Exercise instructions ::
Return each of the following items word for word, line by line, without any changes.

Click-target data:
· · · · · · ·
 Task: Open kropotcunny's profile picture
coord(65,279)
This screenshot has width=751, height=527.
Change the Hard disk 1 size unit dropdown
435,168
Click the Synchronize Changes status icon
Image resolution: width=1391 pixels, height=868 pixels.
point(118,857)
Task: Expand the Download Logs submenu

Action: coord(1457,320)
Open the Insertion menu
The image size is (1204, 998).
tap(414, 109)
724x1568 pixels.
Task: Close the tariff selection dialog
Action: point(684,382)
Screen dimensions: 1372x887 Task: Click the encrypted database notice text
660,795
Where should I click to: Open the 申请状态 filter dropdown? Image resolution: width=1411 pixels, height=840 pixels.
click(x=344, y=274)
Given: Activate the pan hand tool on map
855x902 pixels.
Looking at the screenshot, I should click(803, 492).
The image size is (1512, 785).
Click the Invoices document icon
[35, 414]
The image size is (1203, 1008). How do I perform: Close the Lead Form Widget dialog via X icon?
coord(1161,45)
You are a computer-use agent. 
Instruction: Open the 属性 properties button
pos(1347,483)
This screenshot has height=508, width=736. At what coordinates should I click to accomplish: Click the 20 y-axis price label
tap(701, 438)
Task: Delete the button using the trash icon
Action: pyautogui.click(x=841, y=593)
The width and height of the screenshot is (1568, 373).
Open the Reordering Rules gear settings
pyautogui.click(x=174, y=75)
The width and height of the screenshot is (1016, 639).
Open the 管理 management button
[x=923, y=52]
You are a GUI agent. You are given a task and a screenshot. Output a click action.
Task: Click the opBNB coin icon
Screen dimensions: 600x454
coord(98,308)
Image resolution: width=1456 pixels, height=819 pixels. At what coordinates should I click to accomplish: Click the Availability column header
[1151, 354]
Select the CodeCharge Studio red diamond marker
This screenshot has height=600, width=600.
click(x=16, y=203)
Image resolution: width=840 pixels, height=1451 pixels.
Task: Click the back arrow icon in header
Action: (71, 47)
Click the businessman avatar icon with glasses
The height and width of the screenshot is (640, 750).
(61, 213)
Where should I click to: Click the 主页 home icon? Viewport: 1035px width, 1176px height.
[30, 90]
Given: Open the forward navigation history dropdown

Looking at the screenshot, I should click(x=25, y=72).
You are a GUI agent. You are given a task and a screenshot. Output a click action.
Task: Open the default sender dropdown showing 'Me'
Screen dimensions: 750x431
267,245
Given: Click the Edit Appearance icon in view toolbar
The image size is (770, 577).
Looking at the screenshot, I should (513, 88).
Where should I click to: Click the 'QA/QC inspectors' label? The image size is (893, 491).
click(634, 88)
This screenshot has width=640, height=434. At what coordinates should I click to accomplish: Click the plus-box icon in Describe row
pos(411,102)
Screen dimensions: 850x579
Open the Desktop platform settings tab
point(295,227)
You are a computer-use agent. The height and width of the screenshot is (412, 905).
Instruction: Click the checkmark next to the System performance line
· · · · · · ·
Worked solution ::
 Task: Open kropotcunny's profile picture
coord(65,279)
This screenshot has width=751, height=527.
Change the Hard disk 1 size unit dropdown
435,168
Click the Synchronize Changes status icon
Image resolution: width=1391 pixels, height=868 pixels.
point(118,857)
Task: Expand the Download Logs submenu

Action: coord(1457,320)
Open the Insertion menu
The image size is (1204, 998).
tap(414, 109)
724x1568 pixels.
Task: Close the tariff selection dialog
Action: point(684,382)
Screen dimensions: 1372x887 Task: Click the encrypted database notice text
660,795
Where should I click to: Open the 申请状态 filter dropdown? Image resolution: width=1411 pixels, height=840 pixels.
click(x=344, y=274)
Given: Activate the pan hand tool on map
855x902 pixels.
Looking at the screenshot, I should click(803, 492).
The image size is (1512, 785).
Click the Invoices document icon
[35, 414]
The image size is (1203, 1008). How do I perform: Close the Lead Form Widget dialog via X icon?
coord(1161,45)
You are a computer-use agent. 
Instruction: Open the 属性 properties button
pos(1347,483)
This screenshot has height=508, width=736. At what coordinates should I click to accomplish: Click the 20 y-axis price label
tap(701, 438)
Task: Delete the button using the trash icon
Action: pyautogui.click(x=841, y=593)
The width and height of the screenshot is (1568, 373).
Open the Reordering Rules gear settings
pyautogui.click(x=174, y=75)
The width and height of the screenshot is (1016, 639).
Open the 管理 management button
[x=923, y=52]
You are a GUI agent. You are given a task and a screenshot. Output a click action.
Task: Click the opBNB coin icon
Screen dimensions: 600x454
coord(98,308)
Image resolution: width=1456 pixels, height=819 pixels. At what coordinates should I click to accomplish: Click the Availability column header
[1151, 354]
Select the CodeCharge Studio red diamond marker
This screenshot has height=600, width=600.
click(x=16, y=203)
Image resolution: width=840 pixels, height=1451 pixels.
Task: Click the back arrow icon in header
Action: (71, 47)
Click the businessman avatar icon with glasses
The height and width of the screenshot is (640, 750).
(61, 213)
Where should I click to: Click the 主页 home icon? Viewport: 1035px width, 1176px height.
[30, 90]
Given: Open the forward navigation history dropdown

Looking at the screenshot, I should click(x=25, y=72).
You are a GUI agent. You are given a task and a screenshot. Output a click action.
Task: Open the default sender dropdown showing 'Me'
Screen dimensions: 750x431
267,245
Given: Click the Edit Appearance icon in view toolbar
The image size is (770, 577).
Looking at the screenshot, I should (513, 88).
Where should I click to: Click the 'QA/QC inspectors' label? The image size is (893, 491).
click(634, 88)
This screenshot has width=640, height=434. At what coordinates should I click to accomplish: Click the plus-box icon in Describe row
pos(411,102)
Screen dimensions: 850x579
Open the Desktop platform settings tab
point(295,227)
You are a computer-use agent. The height and width of the screenshot is (412, 905).
Instruction: Click the checkmark next to the System performance line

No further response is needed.